Ries and Trout stress the need for persistence in positioning as it is a long-term endeavor.

Book Summary of Purple Cow by Seth Godin

Seth Godin and his family were thrilled to see many cows during their vacation in France. But soon, the excitement faded away as all the cows looked the same. They realized that only a purple cow would be remarkable and exciting.

This principle applies to product development and marketing. Creating an ordinary product like all the others won’t grab attention. You need a remarkable and exciting product, a Purple Cow, to stand out.

Mass Marketing Doesn’t Work Anymore

Traditional mass marketing techniques like TV commercials and newspaper ads are no longer as effective as they used to be because people today have less money, time, and attention to spare. Trying to target as many people as possible is not the way to go, as most of them won’t even listen to you.

To get attention for your product, you need to target the right people who fall into a bell curve: the innovators and early adopters, who will then market your product to the majority. Your Purple Cow must be remarkable enough to attract the innovators and flexible enough to appeal to the majority, once they hear about it from a source they trust.

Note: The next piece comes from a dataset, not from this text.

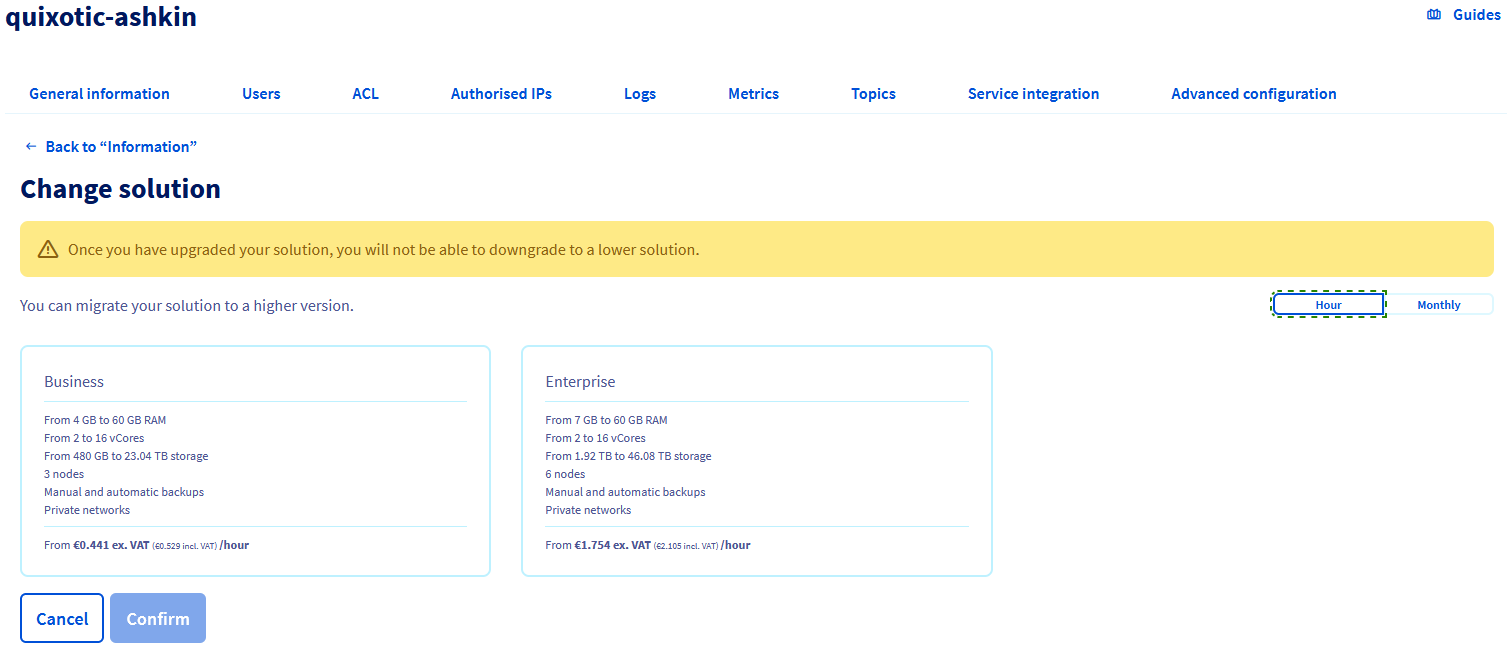Follow the Back to "Information" link

tap(121, 147)
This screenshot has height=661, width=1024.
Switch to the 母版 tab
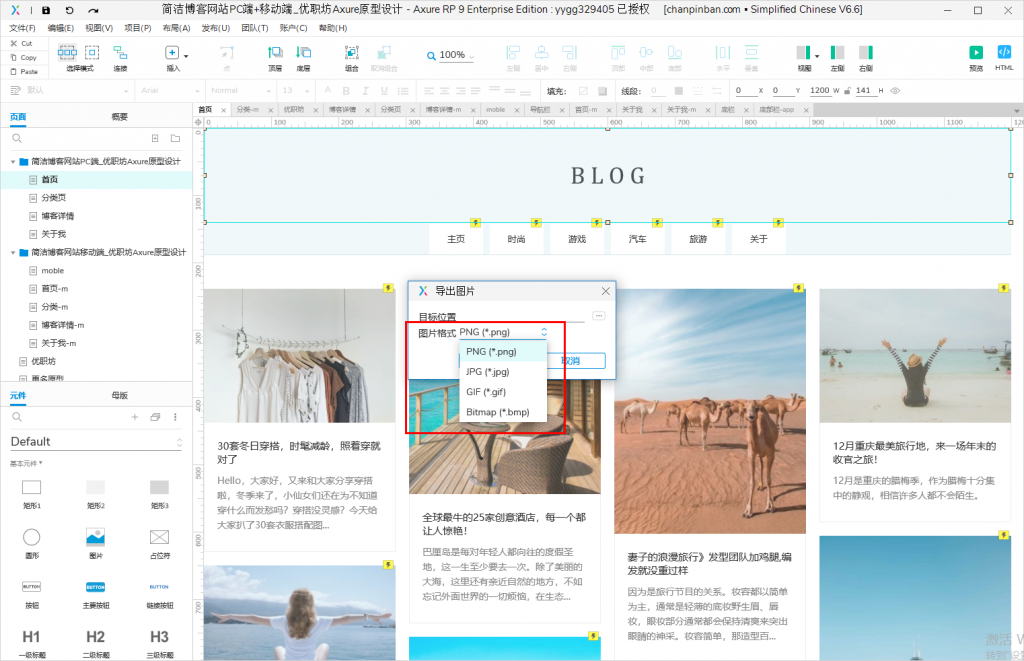pyautogui.click(x=119, y=396)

Find Your Cow by Taking Risks

To find your Purple Cow, you need to look for extremes in your products, advertisements, image, and pricing. Identify the absolute limits of possibility, even if you don’t plan to go that far. Playing it safe is risky in today’s world of brown cows, and copying someone else’s success won’t make your product remarkable.

You need to stand out and catch the attention of innovators and early adopters who will spread the word. The Four Seasons and Motel 6 are examples of exceptional brands that succeeded by being opposite extremes in the hotel industry.

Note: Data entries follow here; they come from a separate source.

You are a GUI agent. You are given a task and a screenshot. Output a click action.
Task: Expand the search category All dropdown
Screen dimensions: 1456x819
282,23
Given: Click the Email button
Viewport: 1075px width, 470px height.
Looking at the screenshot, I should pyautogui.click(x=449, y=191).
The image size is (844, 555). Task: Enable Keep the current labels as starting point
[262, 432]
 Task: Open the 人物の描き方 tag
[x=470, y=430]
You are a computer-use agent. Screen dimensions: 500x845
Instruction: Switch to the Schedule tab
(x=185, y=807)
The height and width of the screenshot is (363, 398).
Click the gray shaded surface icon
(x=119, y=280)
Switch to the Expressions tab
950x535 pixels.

What Remarkable Doesn’t Mean

Common misconceptions about remarkability include mistaking “good” for remarkable, thinking that being ridiculous is the same as being remarkable, and relying on cheap pricing to make a product remarkable.

Good products with broad appeal are often boring and more likely to fail. Being ridiculous may attract attention, but not the right kind. Similarly, cheap pricing is not enough to make a product remarkable and can lead to a price war with competitors.

What’s Next?

Creating a single remarkable product isn’t enough to sustain a business forever. Milk it for all it’s worth by passing it on to another team and extracting maximum profits.

Then, invest the profits into developing your next big thing. Keep the Purple Cow cycle going to stay at the forefront of your industry.

But don’t churn out mediocre products just for the sake of it. Wait until you have your next remarkable idea. Remember, playing it safe is the riskiest move in today’s age of the Purple Cow.